Description of the task: Change "screenshot" to "screen capture" in the material from the line that has "At what (x,y)" through the end, and give only those lines back with everything else unaltered. Leave the pictures out of your answer.

Supplied material:
# # #
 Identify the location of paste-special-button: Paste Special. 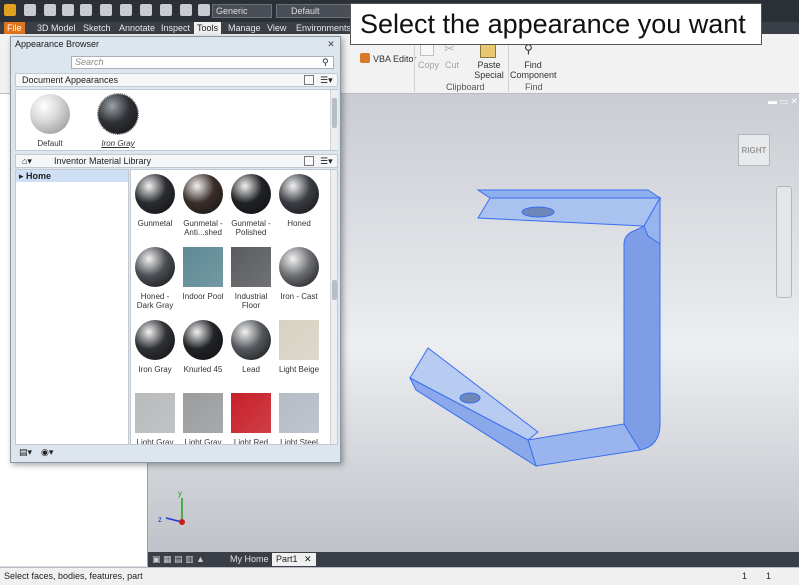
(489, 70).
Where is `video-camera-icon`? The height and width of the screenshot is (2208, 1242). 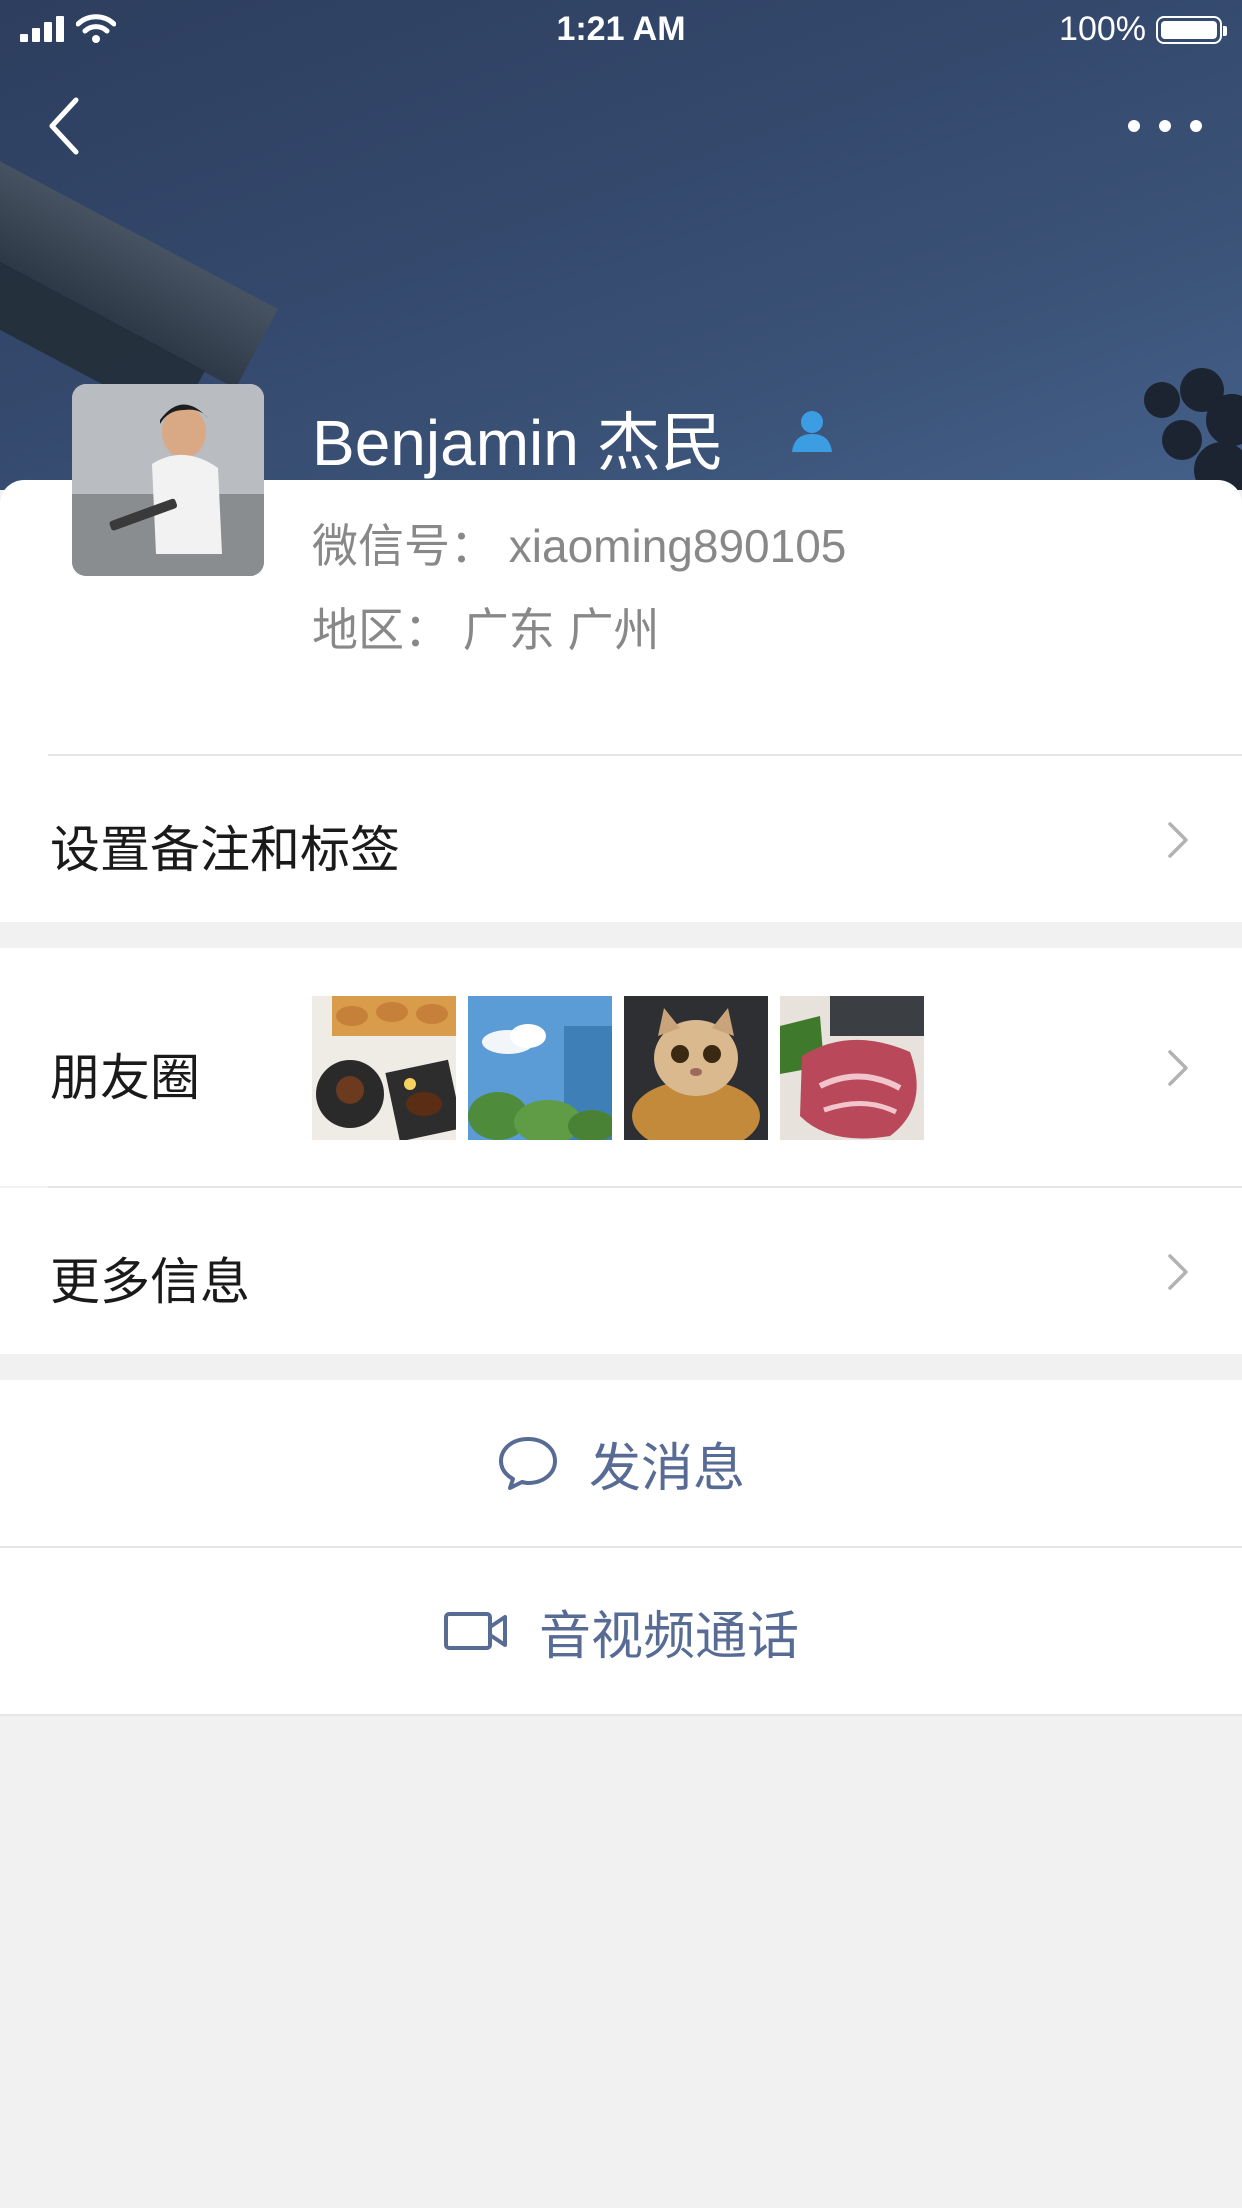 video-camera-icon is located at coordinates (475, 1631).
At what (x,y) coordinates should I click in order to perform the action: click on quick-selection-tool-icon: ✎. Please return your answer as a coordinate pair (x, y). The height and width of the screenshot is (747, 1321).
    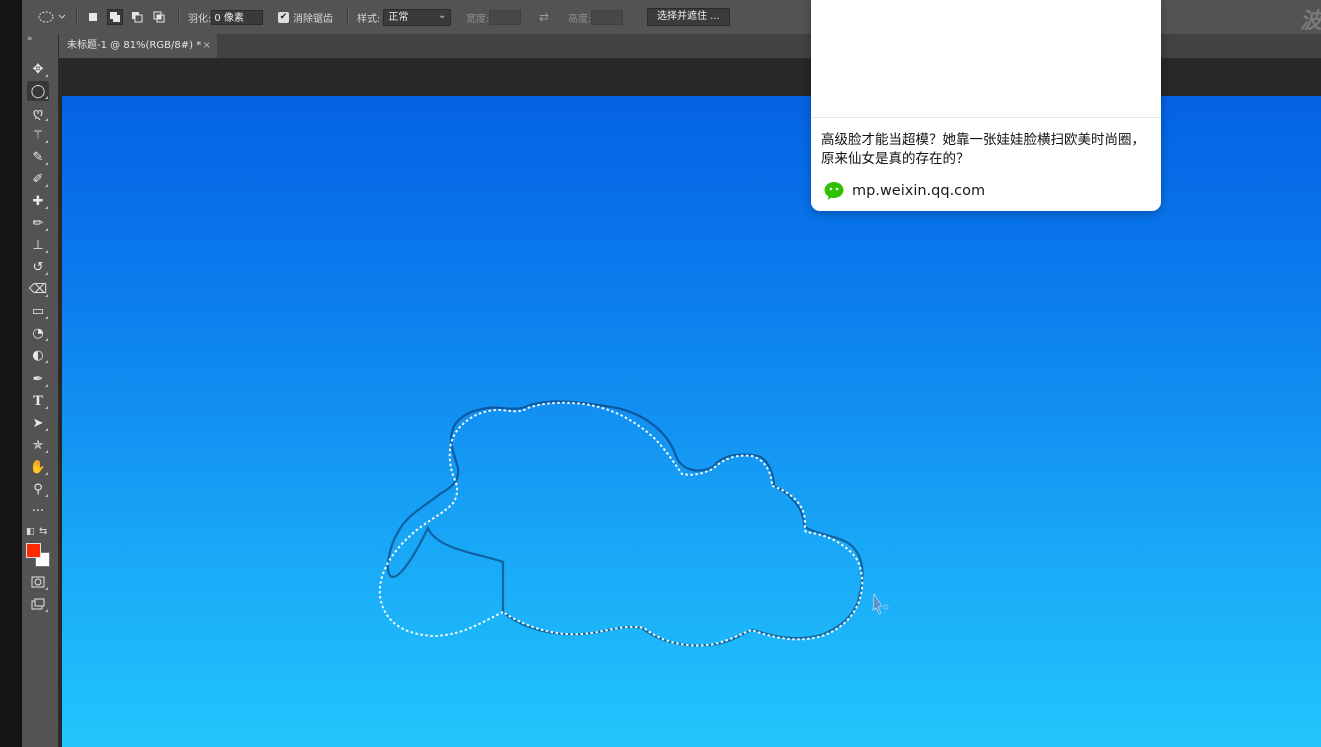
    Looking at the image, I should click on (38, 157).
# # #
Solution to the exercise:
At what (x,y) coordinates should I click in order to perform the action: click on quick-selection-tool-icon: ✎. Please return your answer as a coordinate pair (x, y). The height and width of the screen capture is (747, 1321).
    Looking at the image, I should click on (38, 157).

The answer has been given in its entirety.